Un coin des lèvres de la jeune femme s’étira. Il insistait. Encore. Pourquoi s’intéressait-il à elle ? Des femmes, des Françaises, il y en avait d’autres. Et des plus avenantes. Était-ce une compétition entre lui et Prat ? Madeleine refoula l’idée. C’était trop écœurant.

  • Euh… le jaune, dit-elle un peu au hasard, pas tout à fait sûre de sa réponse.

Elle n’avait qu’une hâte : rentrer. Mettre un terme à cet échange. Encore quelques mètres et elle atteignait sa demeure.

  • Et votre plat favori ?

Ils arrivèrent devant chez Madeleine et elle en fut soulagée. Elle ne voulait pas jouer à ce petit jeu avec le lieutenant. Le terrain était trop glissant. Emmerick était un homme séduisant et persévérant. Et ce soir, il la troublait. Ce n’était pas approprié. Tout son être devait la rebuter, ne lui inspirer que la crainte. Impossible de faire confiance aux Allemands. Yvonne ne cessait de le répéter.

Visage contrit, la pianiste se retourna vers l’officier.

  • Ecoutez lieutenant…

Elle posa la main sur son avant-bras. Emmerick frémit.

  • Merci pour le banquet… Pour Prat… Mais c’est non pour ce dîner.

Madeleine leva les yeux vers ceux de son interlocuteur et croisa deux opales bleues fiévreuses.

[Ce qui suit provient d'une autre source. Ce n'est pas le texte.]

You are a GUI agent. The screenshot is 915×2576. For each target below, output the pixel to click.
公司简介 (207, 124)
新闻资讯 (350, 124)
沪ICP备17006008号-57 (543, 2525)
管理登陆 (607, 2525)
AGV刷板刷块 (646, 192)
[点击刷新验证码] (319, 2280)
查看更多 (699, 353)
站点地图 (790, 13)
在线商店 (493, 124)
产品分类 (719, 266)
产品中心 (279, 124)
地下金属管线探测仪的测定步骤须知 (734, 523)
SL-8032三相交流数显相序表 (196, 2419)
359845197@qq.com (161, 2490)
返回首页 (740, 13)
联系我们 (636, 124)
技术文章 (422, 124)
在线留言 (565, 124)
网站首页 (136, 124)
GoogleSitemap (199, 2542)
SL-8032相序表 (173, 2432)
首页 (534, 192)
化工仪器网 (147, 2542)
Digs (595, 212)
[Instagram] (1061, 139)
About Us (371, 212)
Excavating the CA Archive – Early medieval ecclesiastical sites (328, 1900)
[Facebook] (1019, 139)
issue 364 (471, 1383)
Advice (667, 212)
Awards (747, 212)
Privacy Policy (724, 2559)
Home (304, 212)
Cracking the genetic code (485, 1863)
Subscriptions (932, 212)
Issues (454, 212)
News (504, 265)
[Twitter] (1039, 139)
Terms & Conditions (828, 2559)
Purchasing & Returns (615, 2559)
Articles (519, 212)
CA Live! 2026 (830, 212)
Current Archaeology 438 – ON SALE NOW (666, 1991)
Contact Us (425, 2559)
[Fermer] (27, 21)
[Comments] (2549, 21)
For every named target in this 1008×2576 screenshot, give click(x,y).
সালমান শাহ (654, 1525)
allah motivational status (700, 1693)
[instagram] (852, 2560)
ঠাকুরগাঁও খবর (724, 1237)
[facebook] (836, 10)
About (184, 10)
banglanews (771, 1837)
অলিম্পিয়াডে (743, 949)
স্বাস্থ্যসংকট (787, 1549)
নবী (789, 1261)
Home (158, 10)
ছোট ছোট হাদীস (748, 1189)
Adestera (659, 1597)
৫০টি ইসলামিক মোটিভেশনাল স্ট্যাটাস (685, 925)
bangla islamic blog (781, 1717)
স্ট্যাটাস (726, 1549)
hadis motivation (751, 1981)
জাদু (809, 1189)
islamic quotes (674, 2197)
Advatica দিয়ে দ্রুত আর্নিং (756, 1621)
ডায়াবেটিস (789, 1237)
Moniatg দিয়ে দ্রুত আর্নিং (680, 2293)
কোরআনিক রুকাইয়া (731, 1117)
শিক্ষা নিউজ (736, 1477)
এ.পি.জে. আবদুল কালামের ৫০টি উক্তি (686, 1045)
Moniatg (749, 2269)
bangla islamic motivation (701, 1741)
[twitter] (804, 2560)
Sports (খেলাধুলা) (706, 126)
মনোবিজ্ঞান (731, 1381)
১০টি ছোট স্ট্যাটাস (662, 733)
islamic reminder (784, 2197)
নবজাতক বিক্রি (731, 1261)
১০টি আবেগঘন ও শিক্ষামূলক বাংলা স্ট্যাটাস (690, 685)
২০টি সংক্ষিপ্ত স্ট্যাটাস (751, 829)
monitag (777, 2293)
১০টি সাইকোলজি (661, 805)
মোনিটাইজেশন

Wolffhart récupéra la main de la jeune femme sur son avant-bras pour l’effleurer de ses lèvres sans quitter du regard sa jolie brune.

  • Passez une bonne soirée Madeleine, à demain.

Brûlée par le geste, la pianiste reprit vivement sa main et s’échappa à l’intérieur.

Un sourire étira les lèvres d’Emmerick. Il était déterminé et sentait qu’elle était sur le point de craquer. Si pour une fois il arrivait à se montrer patient, peut-être que ses efforts pouvaient payer. Il posa le bouquet sur le perron avant de tourner les talons et rentrer au manoir.